Getting to the Bottom of Birthright Citizenship

After today's oral arguments, on a scale of one to 10 — one being "no shot" and 10 being "absolutely" — how likely is it that the Supreme Court will strike down President Donald Trump's executive order to end birthright citizenship?

You're free to make your own judgement by listening to this bonkers exchange between Justice Brett Kavanaugh and Solicitor General John Sauer, but judging from this dispatch, it sounds like Noah Feldman is at a solid nine.

"Ultimately, it's extremely likely they will strike it down as violating the Fourteenth Amendment, probably sometime next year," he writes in his column. In fact, he — and others — are pretty surprised that the Department of Justice even took it to court.

This case is "obvious as a matter of law," Noah argues. "The Fourteenth Amendment grants birthright citizenship. It says so right in the text and precedent going back to 1898." But then what to make of this Truth Social post — more like essay — from Trump this morning?

Are we a STUPID Country full of SUCKERS getting SCAMMED? Perhaps our resident historian Justin Fox — who is deeply familiar with the 14th Amendment's origin story, having recently pored over the congressional debates on the citizenship clause — can shed some light on the matter.

After the Civil War, he says, Republicans were in fact worried that the 13th Amendment — which banned slavery — wouldn't be enough to protect Black Southerners from being treated like slaves. Senator Lyman Trumbull proposed adding a new line to the Civil Rights Act:

"All persons of African descent born in the United States are hereby declared to be citizens of the United States."

That does sound like it has to do with "the babies of slaves," as Trump notes. But a day later, Trumbull offered a new version:

"All persons born in the United States, and not subject to any foreign Power, are hereby declared to be citizens of the United States, without distinction of color."

This language sparked "concerns about granting citizenship to the children of Chinese immigrants," writes Justin. That alone proves that even back then, lawmakers were acutely aware that the clause wasn't merely about the descendants of former slaves. And most of them came around to the idea, save for President Andrew Johnson, whose veto of the Civil Rights Act of 1866 was overridden by Congress.

More than 150 years later, there is another dissenter in the White House. But birthright citizenship has endured for a reason: It makes America a vibrant melting pot, fueling the economy and the culture and everything in between. "A mere executive order shouldn't be enough to end that," Justin concludes. Read the whole thing.

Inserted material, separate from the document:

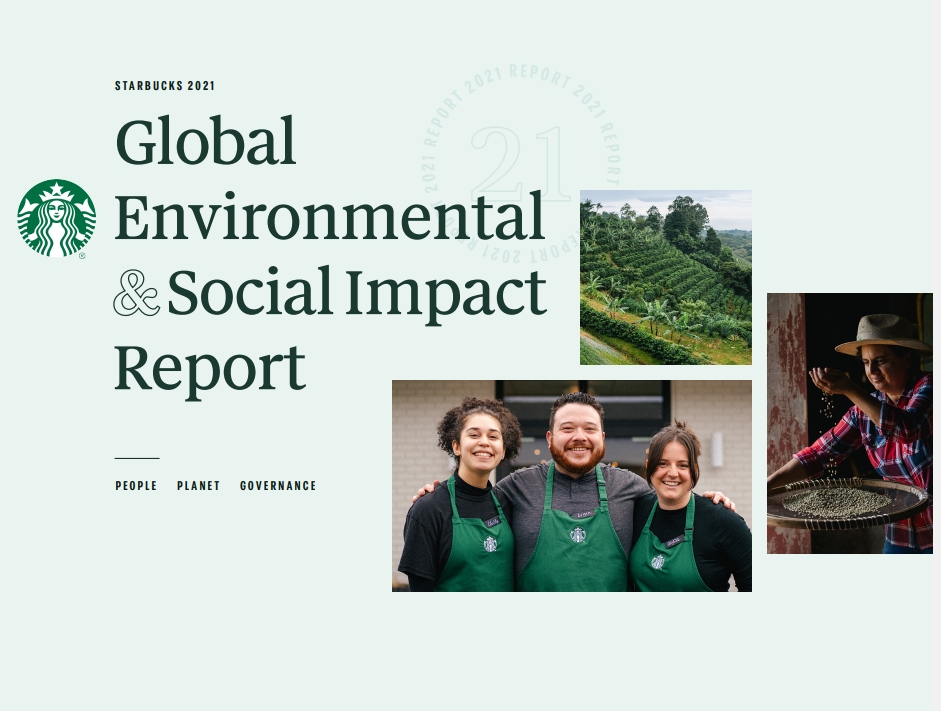
Task: Select the farmer sifting beans photo
Action: (850, 423)
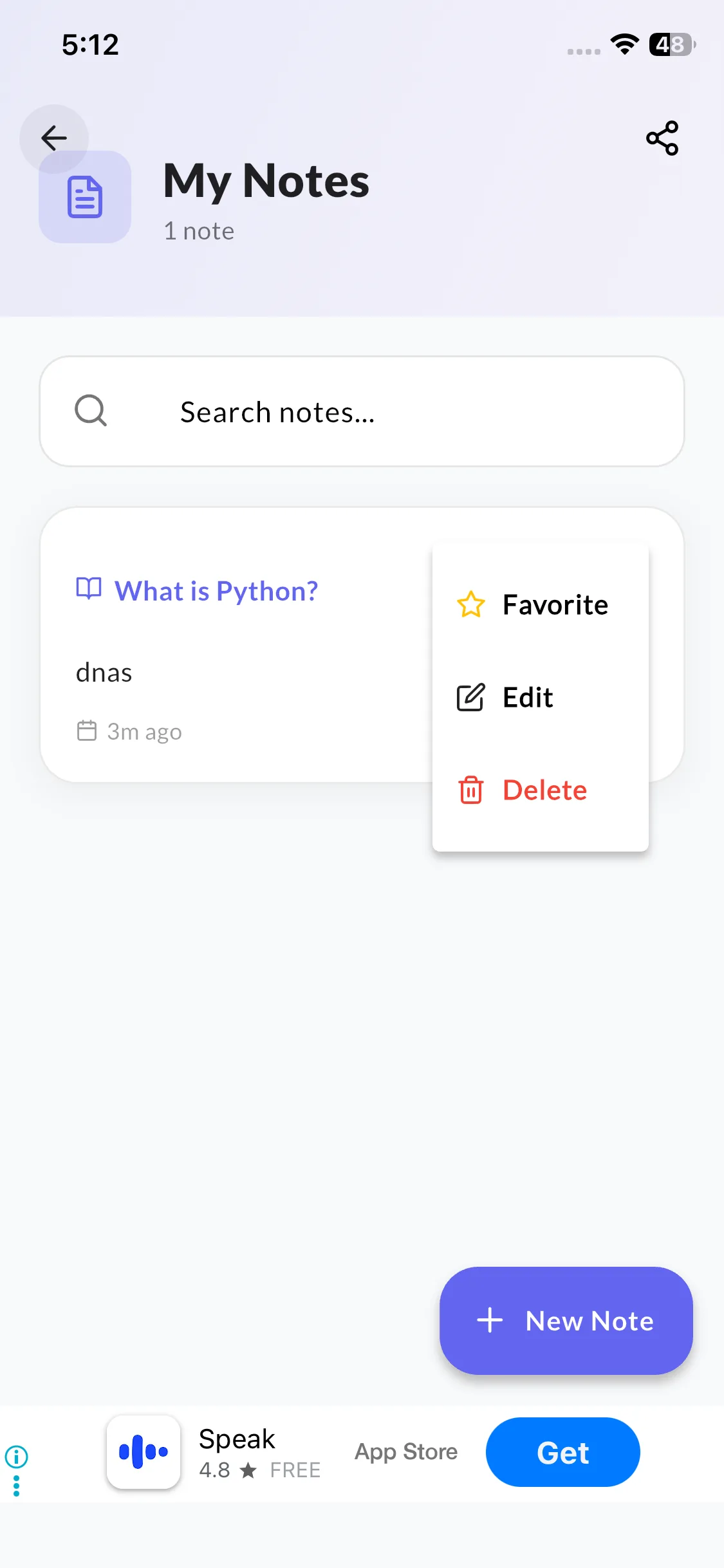Tap the search magnifier icon
This screenshot has height=1568, width=724.
pos(91,411)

Bonus Immigration Reading: What would motivate you to self-deport? A thousand bucks and a free flight? The threat of jail in, say, Libya? These kinds of tactics reveal a desperate White House. — Patricia Lopez

Nuclear Dust

"I'm sort of hungry." "I'm sort of tired." "I'm sort of cold." These are ordinary phrases you might hear often from friends or colleagues.

But it's not every day that you hear the president of the United States say he "sort of" made a nuclear deal with Iran. What does that even mean? Did the pen run out of ink? Did someone lose their connection on Zoom?? Trump has been gallivanting around the Middle East saying how "very happy" he'd be if he could make a deal with Iran, but a deal this is not.

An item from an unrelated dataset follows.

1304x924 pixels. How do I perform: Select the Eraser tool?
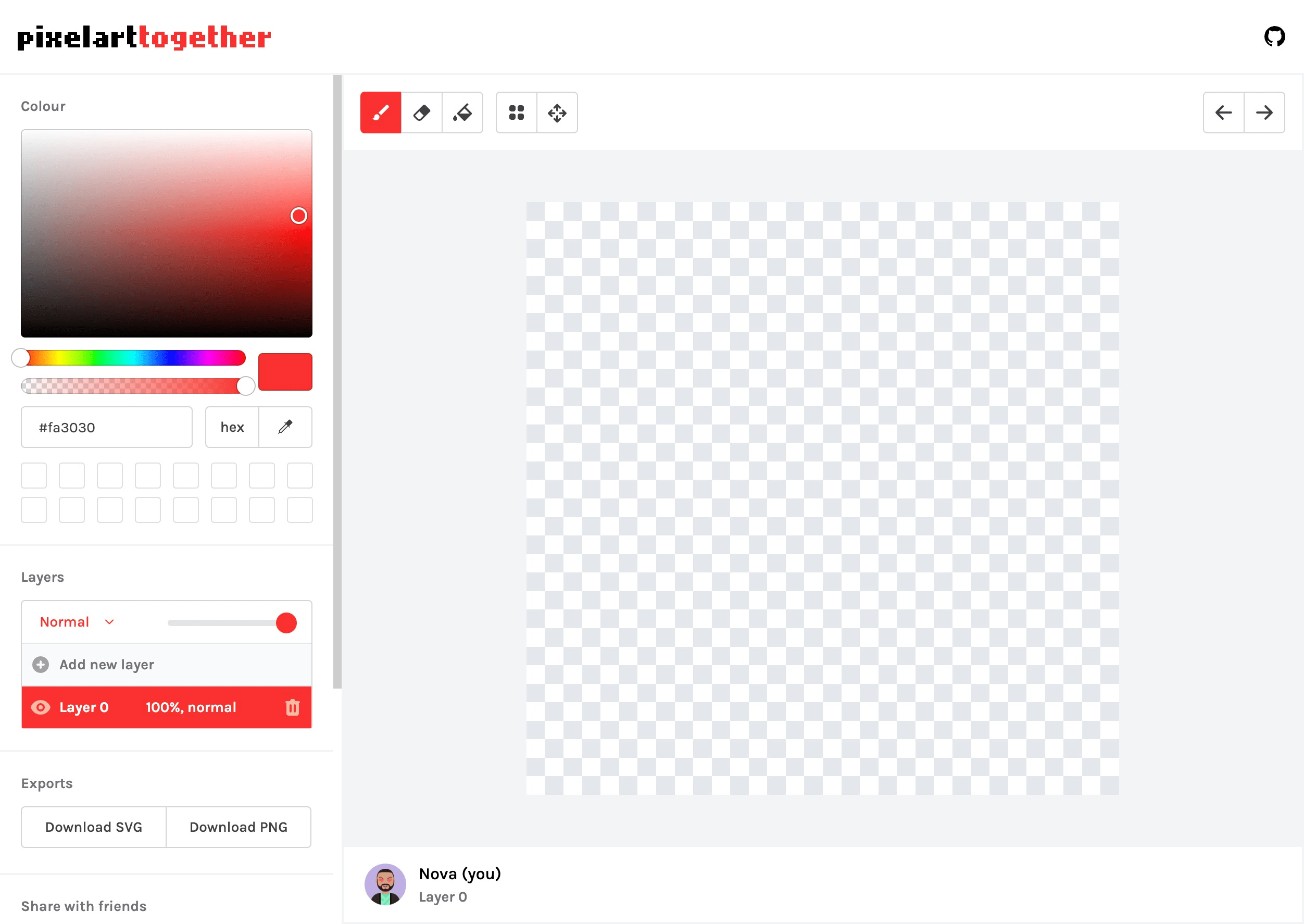[x=421, y=112]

"They're not going to make — I call it, in a friendly way, nuclear dust. We're not going to be making any nuclear dust in Iran. And we've been strong. I want them to succeed. I want them to end up being a great country, frankly. But they can't have a nuclear weapon. That's the only thing," Trump told reporters today at a business roundtable in Qatar.

If you're lost on the whole "nuclear dust" thing, let me direct you to Andreas Kluth's latest column on uranium.

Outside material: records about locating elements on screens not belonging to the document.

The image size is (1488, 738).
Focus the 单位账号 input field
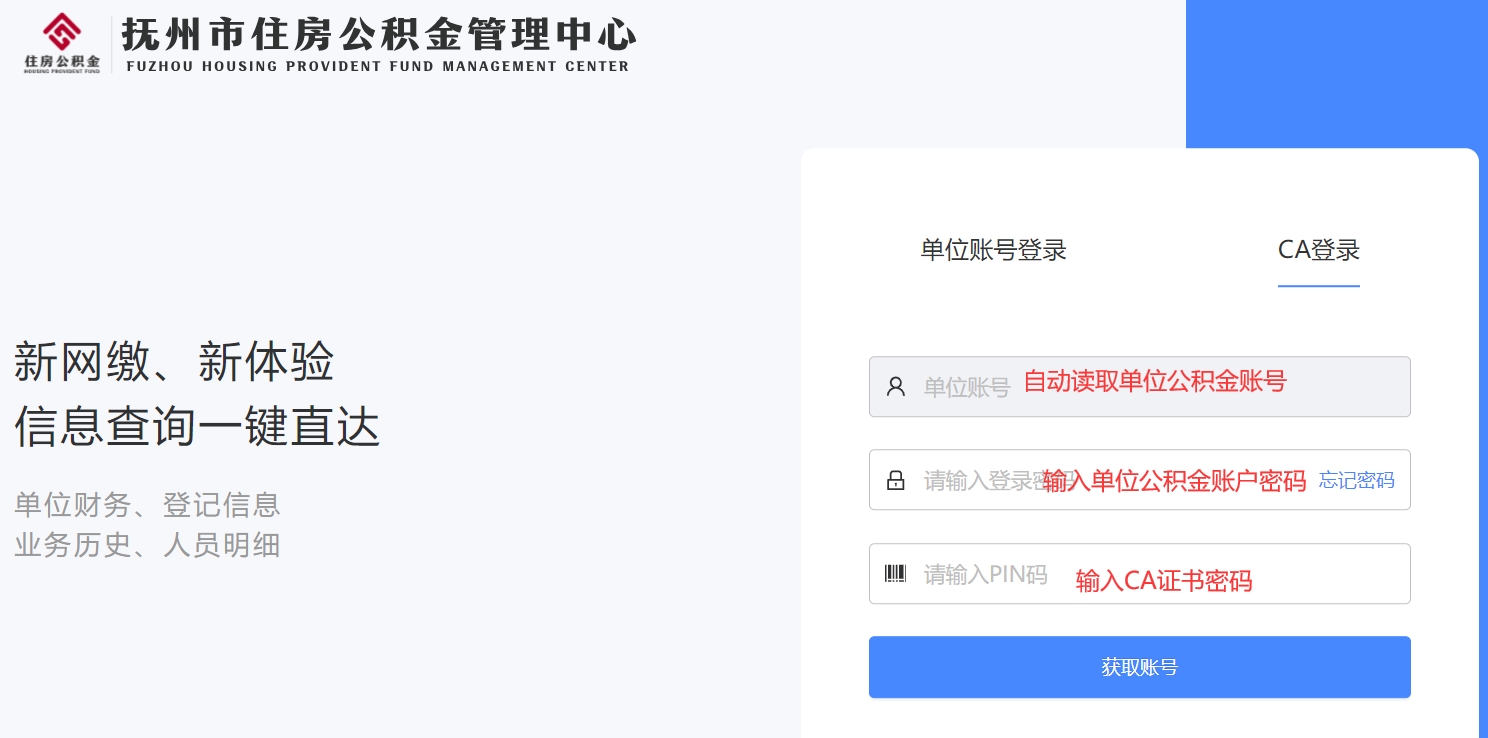click(x=1140, y=387)
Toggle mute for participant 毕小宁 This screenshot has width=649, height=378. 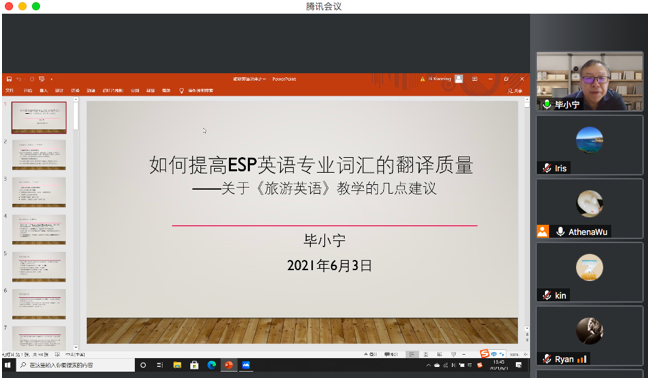547,104
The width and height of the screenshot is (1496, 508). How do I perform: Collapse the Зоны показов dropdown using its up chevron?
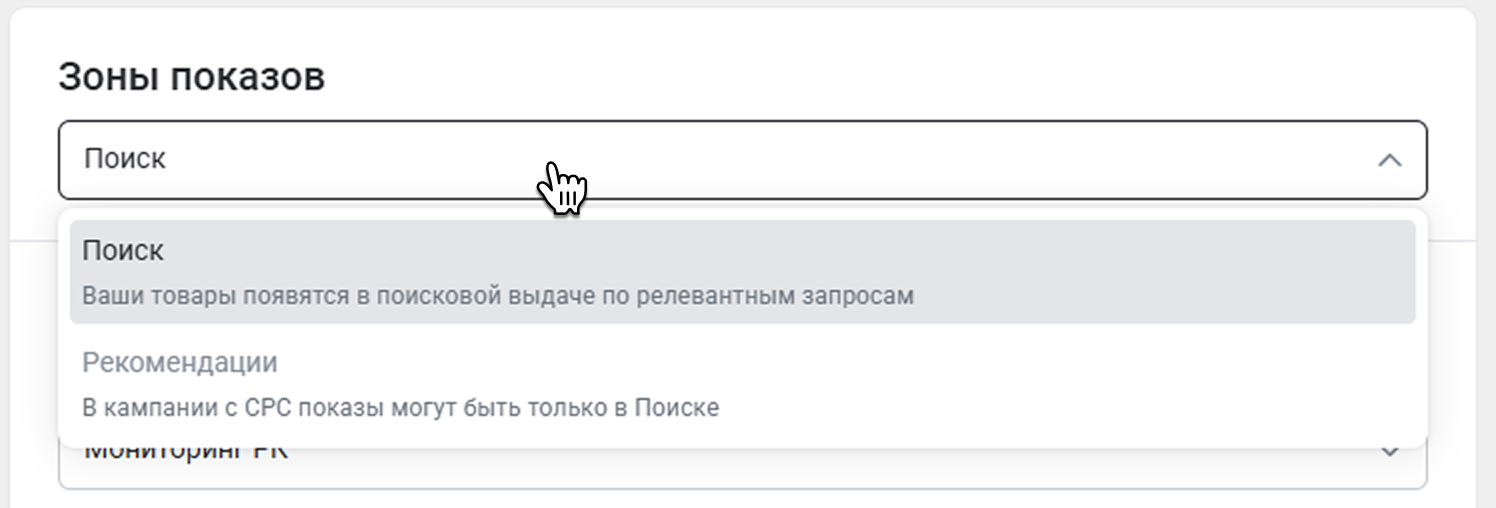(1389, 160)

Apparently, Iran has cooked up a crazy plan to avoid being bombed by Israel and sanctioned by the UN: "They want to work with their enemies, not against them, to build Iran's nuclear program," Andreas explains. "At first blush, the idea seems outlandish. How could mortal enemies (Tehran's theocracy is based in large part on wishing death to America as well as Israel) collaborate around the very material that has brought them to the brink of war? At second glance, though, the notion's sheer audacity — let's call it chutzpah — may be exactly what these nuclear negotiations need to get unstuck."

Although Trump appears to have written off the idea, maybe it's worth revisiting before his "sort of" deal is set in stone.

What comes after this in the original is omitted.